Vitamin D3 Upregulated protein-1 (VDUP1) is a tumor suppressor gene. Its expression is reduced in tumor versus non-tumor cells although the mechanism for the reduction is not known. Studies on the developing Drosophila nervous system demonstrated that mutants lacking functional Hedgehog (Hh) signaling expressed a higher amount of VDUP1, suggesting that Hh signaling can regulate VDUP1 expression within the brain. The hypothesis is that Hh signaling within tumor cells results in reduced VDUP1 expression. HEPM cell line is known to exhibit activated Hh signaling. Transfection of HEPM cells with plasmid containing 8 copies of the consensus Gli binding site inserted upstream of luciferase (Gli-pluc) and β-galactosidase (β-Gal) was used to assess Hh signaling. Transfection followed by treatment with recombinant Hh protein increased luciferase activity.
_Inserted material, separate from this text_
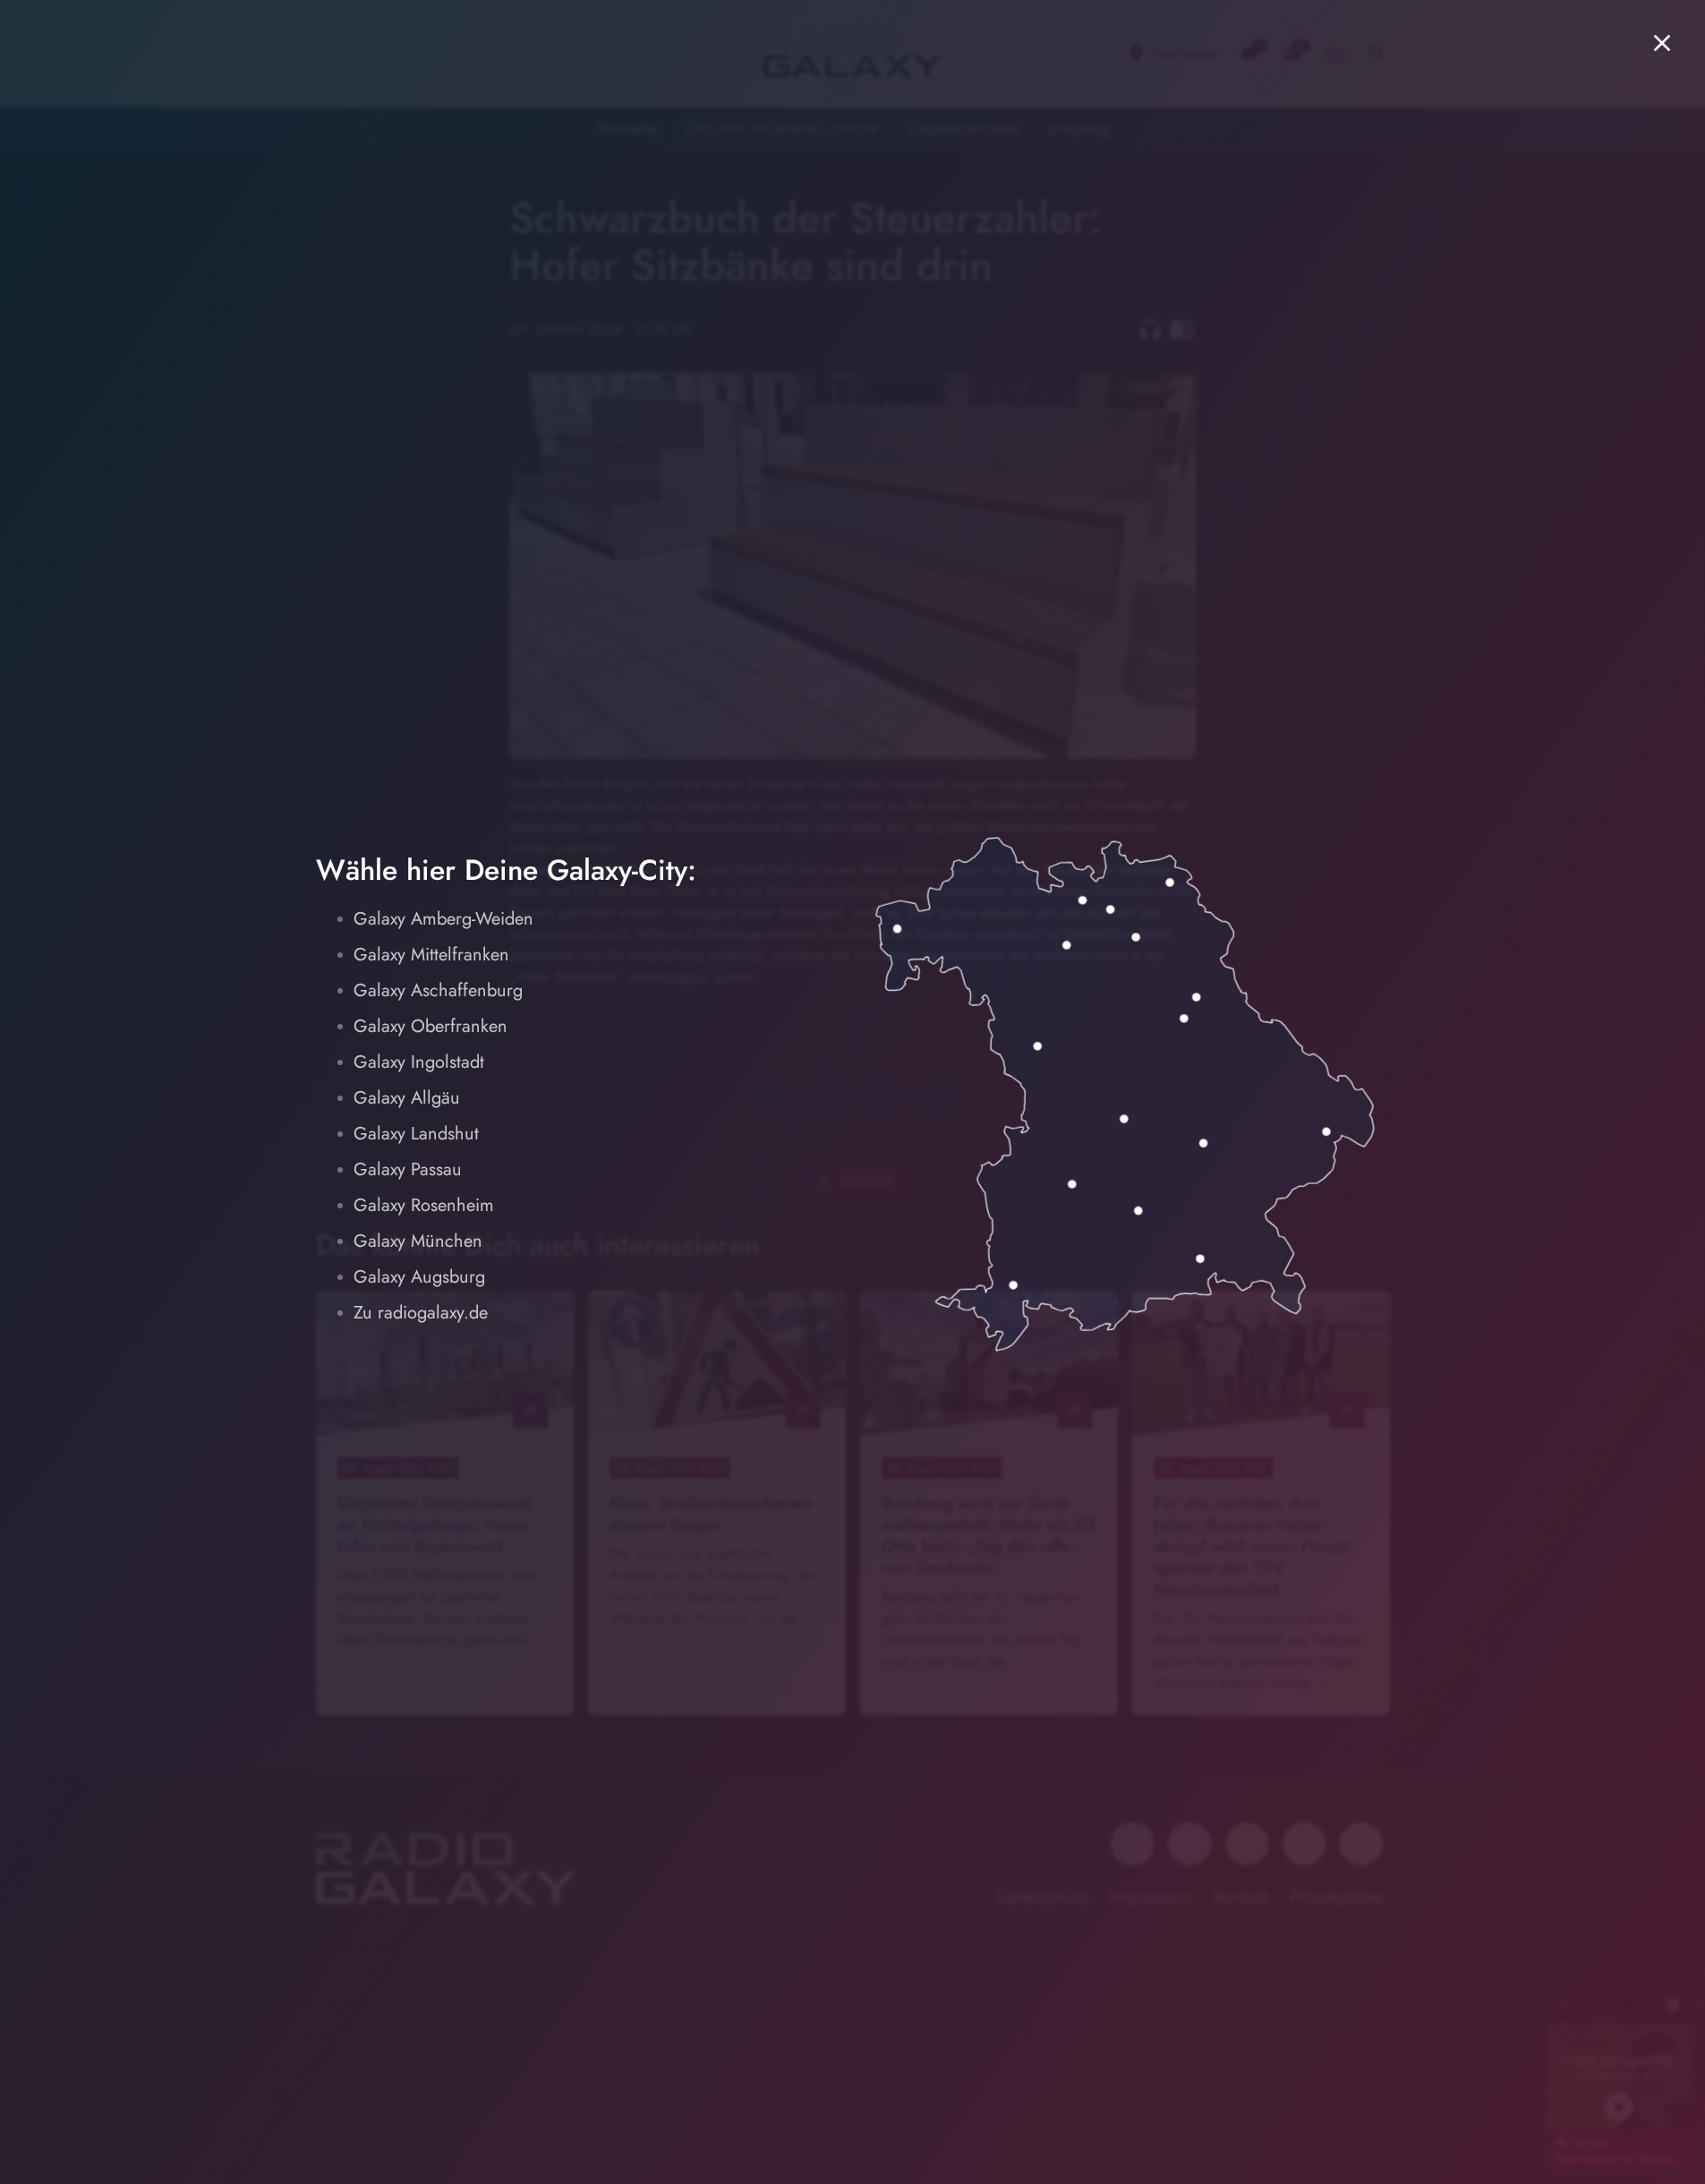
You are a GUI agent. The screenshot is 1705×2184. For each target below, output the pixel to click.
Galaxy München (418, 1241)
Transfection with a plasmid containing the human VDUP1 promoter upstream of luciferase (VDUP1-pluc) and β-Gal was used to assess VDUP1 promoter activity. Transfection followed by treatment with recombinant Hh protein resulted in decreased luciferase activity. HEPM cells treated with GANT61, an inhibitor of Gli, and stained with anti-VDUP1 and anti-HDAC showed increased VDUP1 immunofluorescence, primarily in the nucleus. These results confirmed active Hh signaling in HEPM cells with the ability to downregulate VDUP1 expression by inhibiting the pathway.